The goal is not to professionalize voices, but to ensure people can speak clearly, confidently, and be taken seriously within systems that often privilege those with prior access.

We are exploring private and community-based funding to support this work in real time — so participation does not depend on unpaid labor, personal sacrifice, or who can afford to stay engaged the longest. These resources allow us to train local stewards, compensate expertise, and keep knowledge circulating within communities rather than concentrating it in a few hands.

If you care about the future of this place, we invite you to join us — by participating, by helping carry information back into your community, or by contributing financially so more people can be trained, supported, and heard.

Democracy remains functional only when participation is shared and sustained. Supporting this work is a way to strengthen representation now — not later — and to ensure stewardship remains possible as systems grow more complex and decisions accelerate.
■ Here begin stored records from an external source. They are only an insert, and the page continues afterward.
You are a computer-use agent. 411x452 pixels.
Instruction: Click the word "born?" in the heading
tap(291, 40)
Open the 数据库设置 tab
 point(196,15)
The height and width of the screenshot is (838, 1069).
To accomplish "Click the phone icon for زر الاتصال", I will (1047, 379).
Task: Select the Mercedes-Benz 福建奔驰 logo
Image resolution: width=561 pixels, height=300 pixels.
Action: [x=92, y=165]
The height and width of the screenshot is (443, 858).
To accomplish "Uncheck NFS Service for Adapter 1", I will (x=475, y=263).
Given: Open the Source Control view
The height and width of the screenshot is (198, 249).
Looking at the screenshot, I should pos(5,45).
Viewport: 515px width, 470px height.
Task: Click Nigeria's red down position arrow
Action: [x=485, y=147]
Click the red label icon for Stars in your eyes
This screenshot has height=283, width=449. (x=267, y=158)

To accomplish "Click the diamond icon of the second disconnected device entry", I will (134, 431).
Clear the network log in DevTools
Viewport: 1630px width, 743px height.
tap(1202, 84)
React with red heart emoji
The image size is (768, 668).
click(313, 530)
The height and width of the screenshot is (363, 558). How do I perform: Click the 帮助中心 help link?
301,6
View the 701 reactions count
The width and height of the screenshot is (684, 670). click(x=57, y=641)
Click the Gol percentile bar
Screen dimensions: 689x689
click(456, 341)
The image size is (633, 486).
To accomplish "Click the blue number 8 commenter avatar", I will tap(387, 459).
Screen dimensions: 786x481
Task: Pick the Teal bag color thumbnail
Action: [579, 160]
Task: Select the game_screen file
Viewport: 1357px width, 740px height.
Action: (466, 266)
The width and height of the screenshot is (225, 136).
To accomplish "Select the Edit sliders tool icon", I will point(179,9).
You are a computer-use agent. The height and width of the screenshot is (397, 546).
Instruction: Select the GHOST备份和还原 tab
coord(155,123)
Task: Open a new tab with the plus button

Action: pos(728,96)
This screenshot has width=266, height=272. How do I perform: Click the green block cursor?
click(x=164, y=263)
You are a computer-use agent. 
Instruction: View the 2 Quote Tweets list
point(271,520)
We are living through a period of overlapping ecological, economic, and civic change. In places like this, that reality is not theoretical — it is felt daily. This is the age of the Island Steward. Not as a title, but as a responsibility: the recognition that those of us living on the frontlines of multisystem change must ensure stewardship does not disappear as systems strain and remake themselves.

Stewardship is how rural character survives pressure. It is how democracy remains functional at a human scale. It is how care, accountability, and continuity are carried forward when certainty is no longer available.

If you care about this place — its people, its limits, and its future — we invite you to step into that work with us.

Happy New Year from Robin and the Island Stewards Team!

PS: Exulansis is a word used to describe the feeling of realizing that something meaningful in your life can no longer be fully explained to someone who hasn’t lived it.

It’s the quiet decision to stop trying — not because the experience no longer matters, but because the listener doesn’t have the context to receive it.

Exulansis captures a pattern many people experience in civic life.

People speak from lived experience — of work, land, care, loss, access, constraint. Over time, when those experiences are acknowledged but not meaningfully incorporated into decisions, people stop trying to translate them. Not out of apathy, but out of fatigue.

They learn that the system can hear them, but cannot hold what they are saying

This work exists to change that. By bringing voices together, clearly and in numbers systems recognize, we create the conditions for lived experience to shape outcomes — not just inform process.